*TASK DIRECTIONS*.
All of the data below is to be repeated exactly, except for the pictures.

Collected data entries:
================================

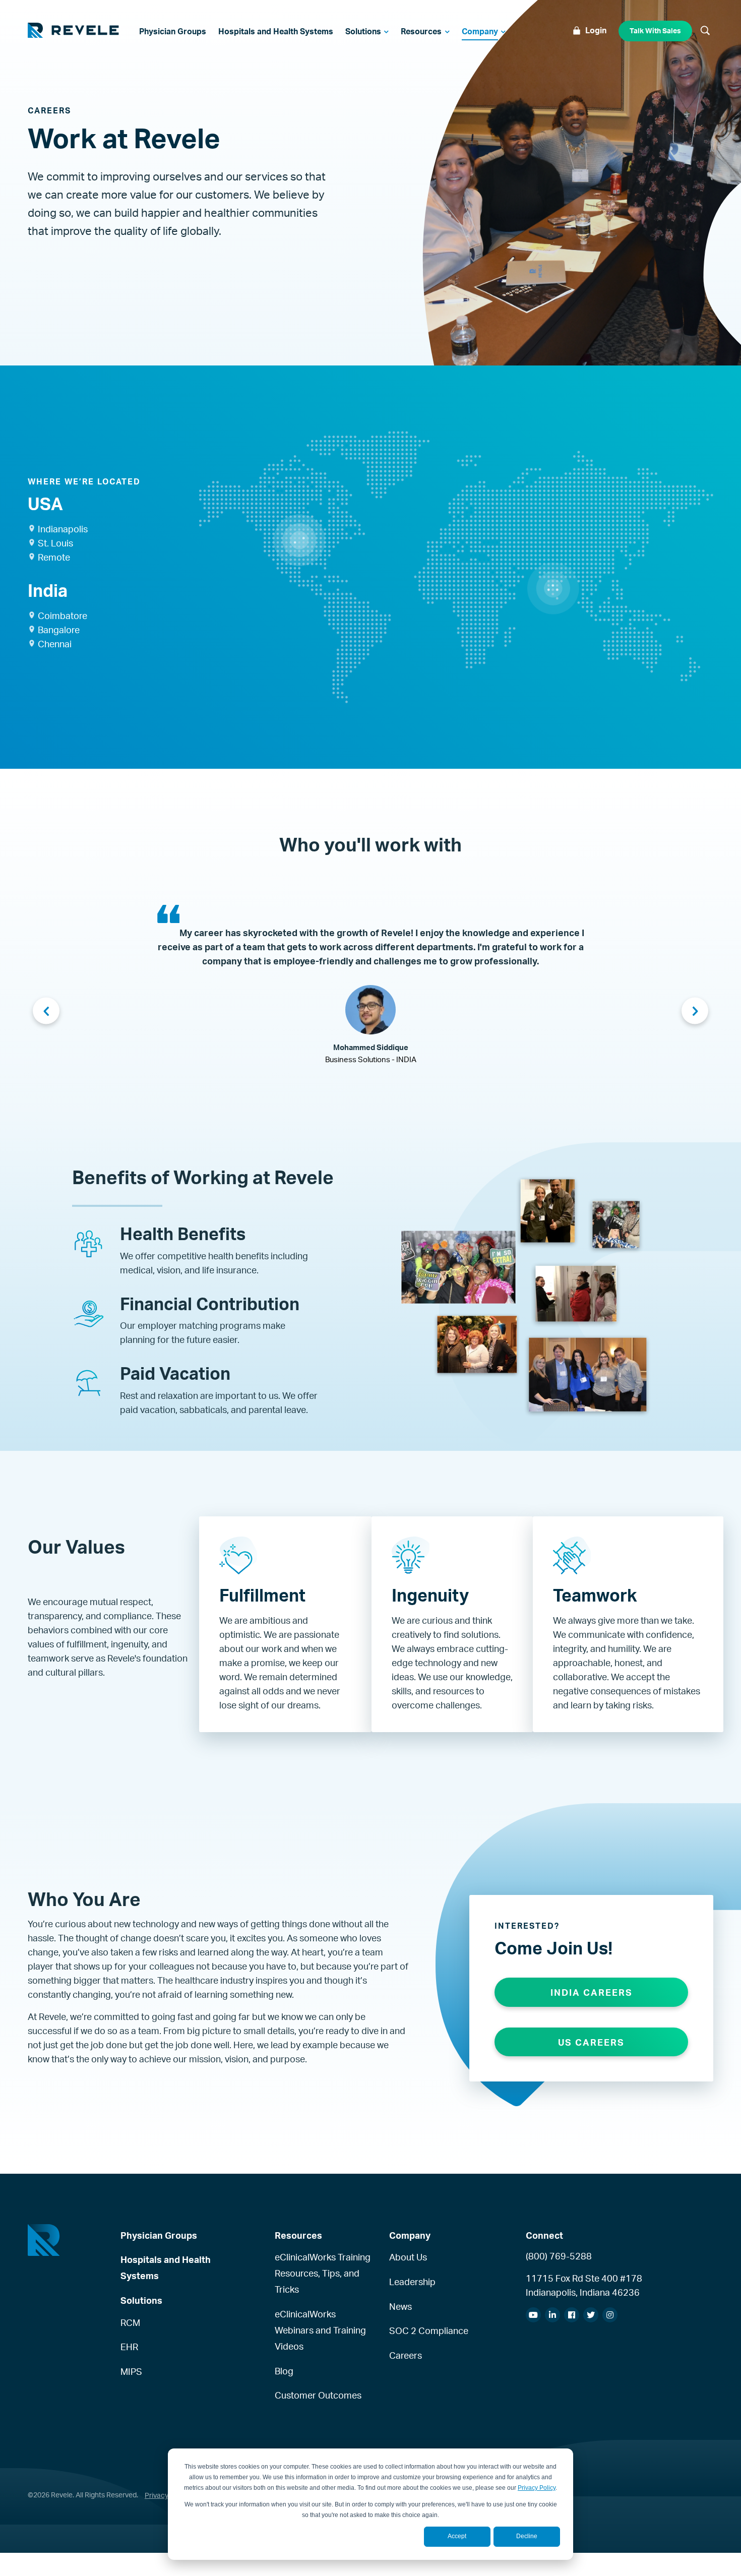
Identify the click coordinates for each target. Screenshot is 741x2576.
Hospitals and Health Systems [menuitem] (165, 2267)
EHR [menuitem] (129, 2346)
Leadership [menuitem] (412, 2281)
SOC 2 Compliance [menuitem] (428, 2330)
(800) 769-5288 (559, 2255)
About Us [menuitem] (408, 2256)
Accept (457, 2536)
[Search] (705, 31)
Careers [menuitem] (405, 2355)
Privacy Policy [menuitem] (167, 2495)
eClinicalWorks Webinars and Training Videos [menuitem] (320, 2330)
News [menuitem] (400, 2306)
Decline (526, 2536)
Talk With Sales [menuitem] (655, 30)
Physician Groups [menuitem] (158, 2235)
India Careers (591, 1992)
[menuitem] (172, 31)
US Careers (591, 2042)
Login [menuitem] (595, 30)
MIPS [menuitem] (131, 2371)
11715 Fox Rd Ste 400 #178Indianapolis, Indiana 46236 (584, 2285)
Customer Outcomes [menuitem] (318, 2395)
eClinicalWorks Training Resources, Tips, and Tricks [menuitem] (323, 2273)
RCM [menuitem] (130, 2322)
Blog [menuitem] (284, 2370)
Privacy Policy (536, 2487)
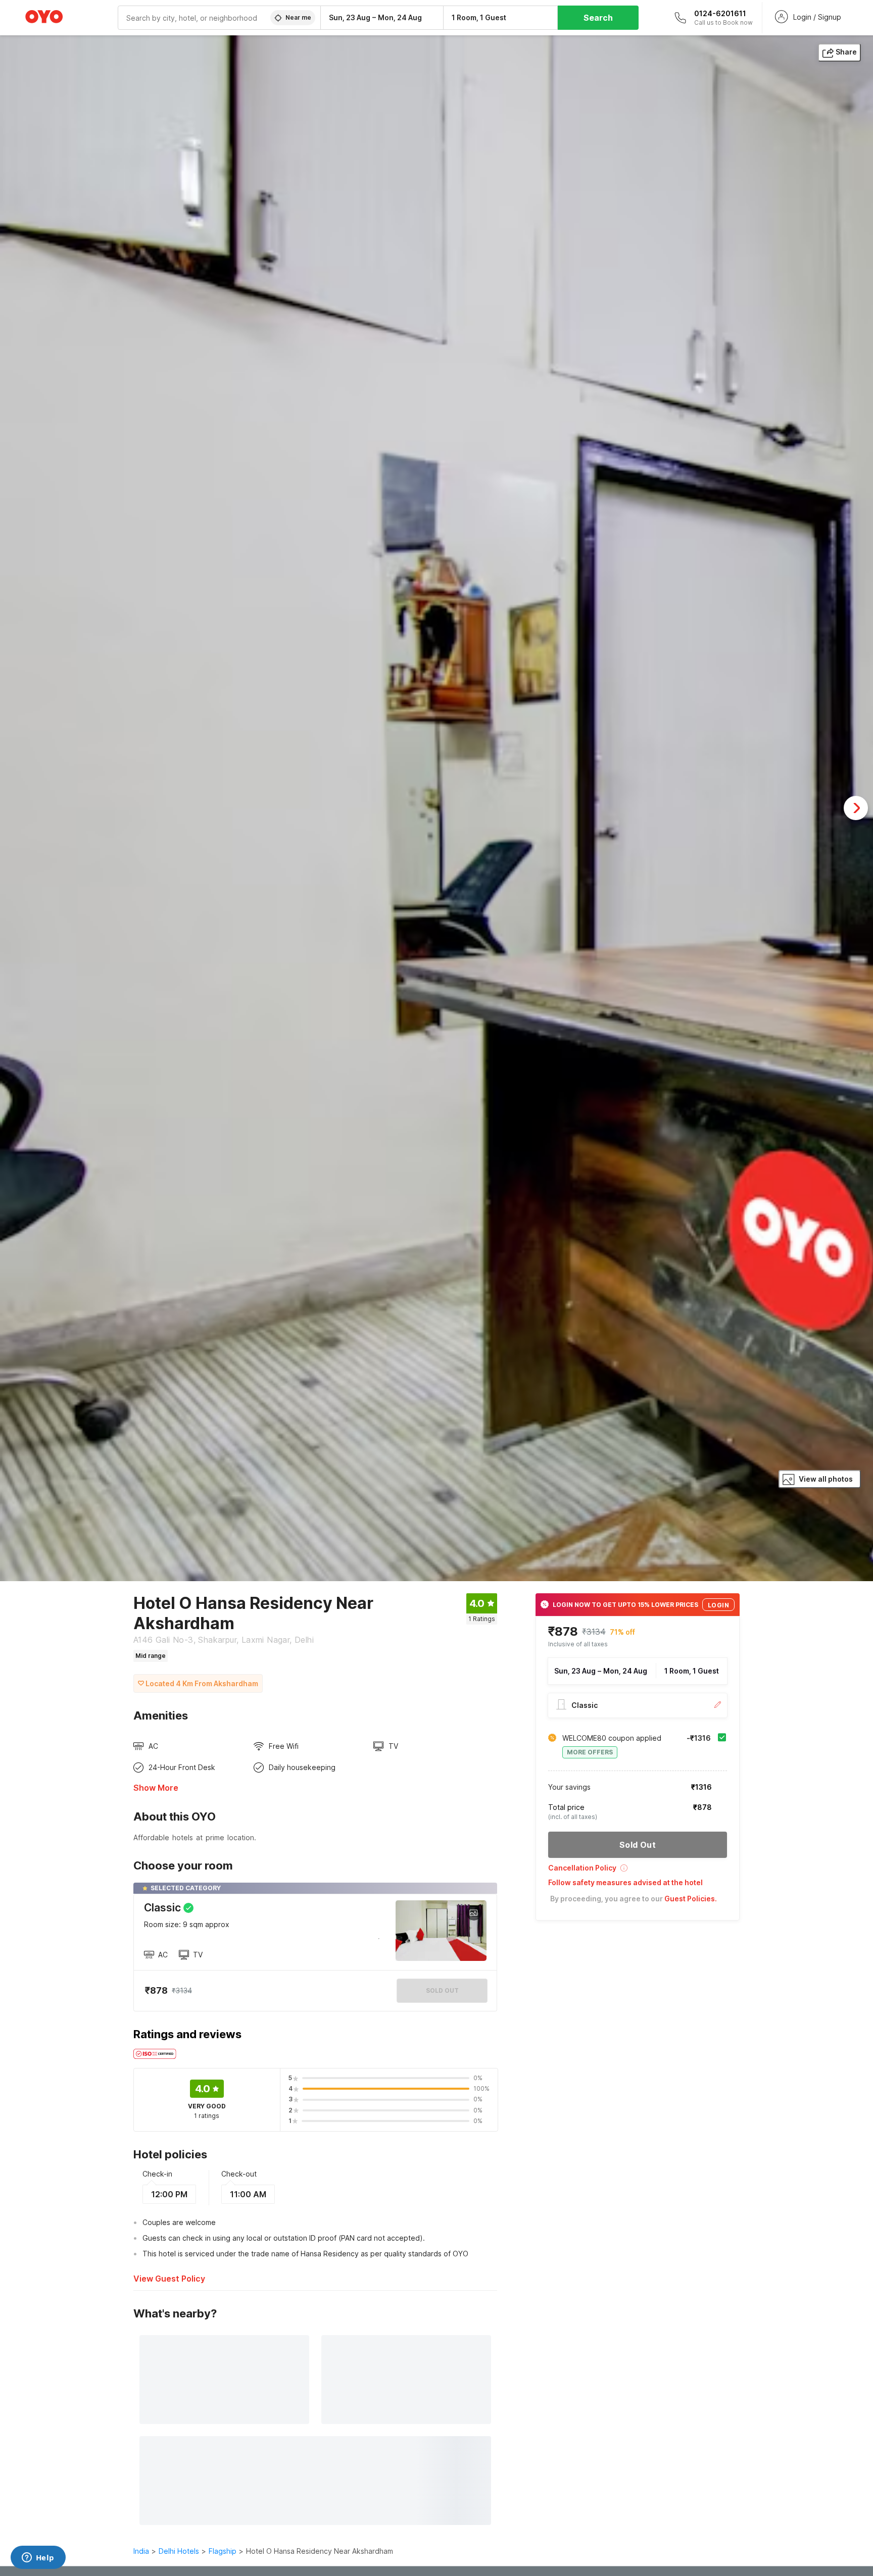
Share (846, 51)
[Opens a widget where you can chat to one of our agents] (38, 2558)
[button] (637, 1871)
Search (598, 18)
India (141, 2551)
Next (856, 808)
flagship (222, 2551)
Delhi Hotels (179, 2551)
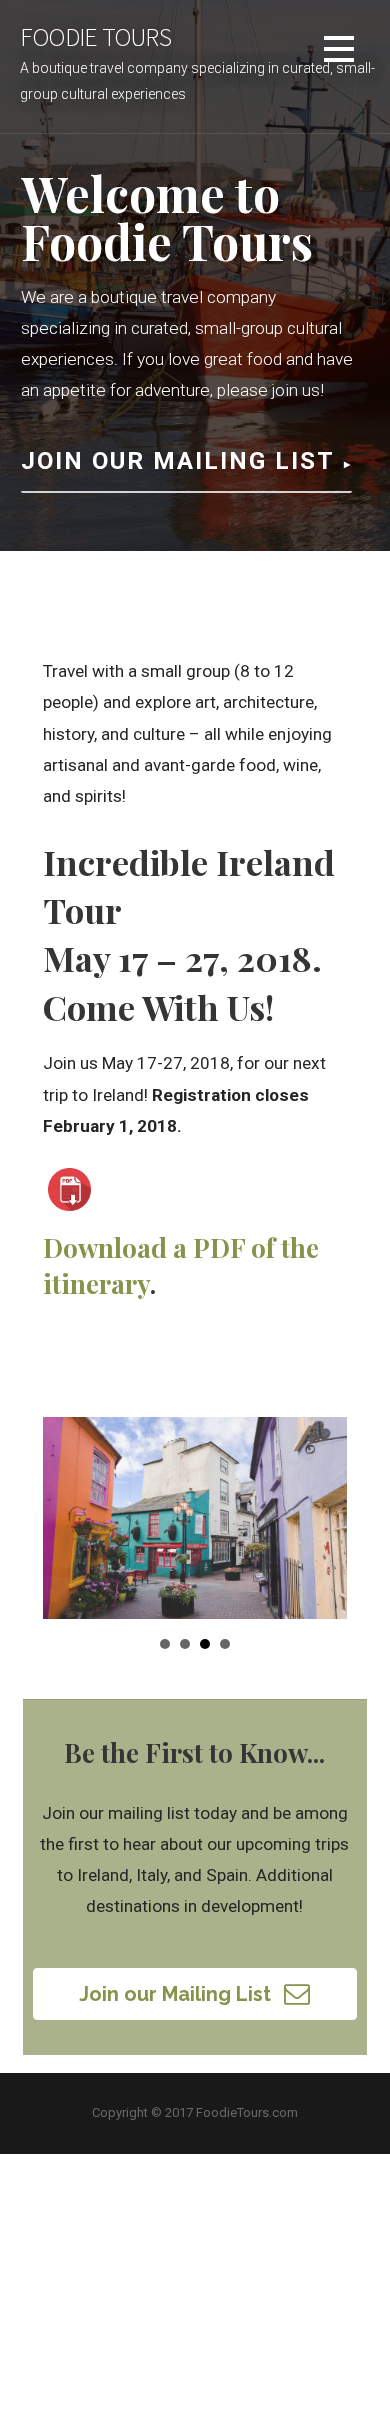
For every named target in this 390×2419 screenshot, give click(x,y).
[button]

================================

*EXERCISE SOLUTION*.
Identify the click coordinates for each target. Screenshot is 741x2576.
Hospitals and Health Systems [menuitem] (165, 2267)
EHR [menuitem] (129, 2346)
Leadership [menuitem] (412, 2281)
SOC 2 Compliance [menuitem] (428, 2330)
(800) 769-5288 (559, 2255)
About Us [menuitem] (408, 2256)
Accept (457, 2536)
[Search] (705, 31)
Careers [menuitem] (405, 2355)
Privacy Policy [menuitem] (167, 2495)
eClinicalWorks Webinars and Training Videos [menuitem] (320, 2330)
News [menuitem] (400, 2306)
Decline (526, 2536)
Talk With Sales [menuitem] (655, 30)
Physician Groups [menuitem] (158, 2235)
India Careers (591, 1992)
[menuitem] (172, 31)
US Careers (591, 2042)
Login [menuitem] (595, 30)
MIPS [menuitem] (131, 2371)
11715 Fox Rd Ste 400 #178Indianapolis, Indiana 46236 (584, 2285)
Customer Outcomes [menuitem] (318, 2395)
eClinicalWorks Training Resources, Tips, and Tricks [menuitem] (323, 2273)
RCM [menuitem] (130, 2322)
Blog [menuitem] (284, 2370)
Privacy Policy (536, 2487)
Share (846, 51)
[Opens a widget where you can chat to one of our agents] (38, 2558)
[button] (637, 1871)
Search (598, 18)
India (141, 2551)
Next (856, 808)
flagship (222, 2551)
Delhi Hotels (179, 2551)
For every named target in this 390×2419 screenshot, give click(x,y).
[button]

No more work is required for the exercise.